No Effort is Ever Wasted

by Katy on January 6, 2010 · 23 comments

Sometimes the tasks of life can loom so enormously, that it hardly even seems worth starting up on them. This can be everything from cleaning out a basement, losing weight or simply getting through those dinner dishes. (The downside of this whole “cooking from scratch” thing.)

My sister Jessica recently moved houses, and since her husband’s in an intensive graduate school program, the task of packing up fell solely upon her. Her old college chum Lisa did take pity on her and spent an afternoon lending a hand. And when my sister wailed that “I don’t even know where to begin,” Lisa offered up this simple, yet sage advice:

“No effort is ever wasted.”

And you know what? This holds more truth than a thousand words of wisdom. It’s not like I haven’t heard this little nugget a million times before, but my sister’s telling of this tale became an ah-hah moment for me.

No effort is wasted.

Sometimes I look around me at what I should be doing, and I just want to crawl into bed with a book.
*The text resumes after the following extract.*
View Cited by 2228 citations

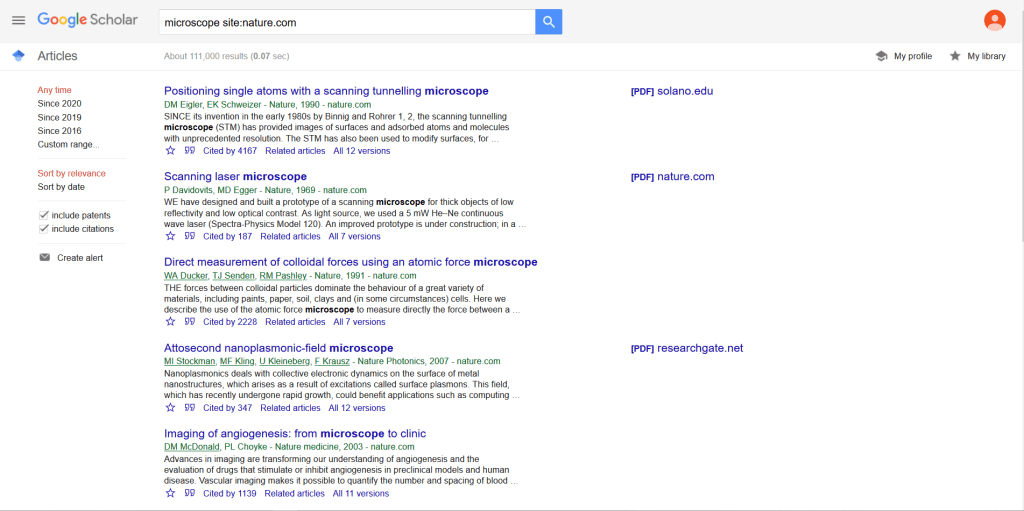[230, 322]
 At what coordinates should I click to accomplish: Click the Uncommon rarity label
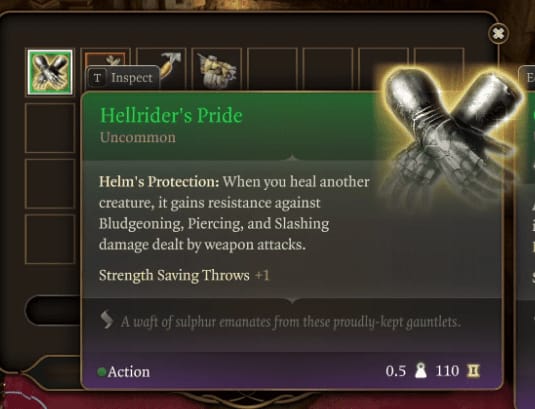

There’s just no way I can complete what needs to be done with the time/energy that I have available. No freakin’ way. But I can get started. And even if I don’t complete the task, I’m still better off than I was before. And often times, the hardest part is just getting the momentum going, at which point I can sail through to the end.

This idea that “no effort is wasted” is probably not anywhere close to new to normal people, but you have to understand that I’m a little behind the times.

Is my ah-hah moment a duh! moment for you? Please share your thoughts in the comments section below.

Katy Wolk-Stanley

“Use it up, wear it out, make it do or do without.”

{ 21 comments… read them below or add one }

Denise January 6, 2010 at 3:18 am

There is an old saying, “Half measures avail you nothing.” Well, my friend and I say, “Half measures avail you something.” Sometimes a tiny start is enough to get going.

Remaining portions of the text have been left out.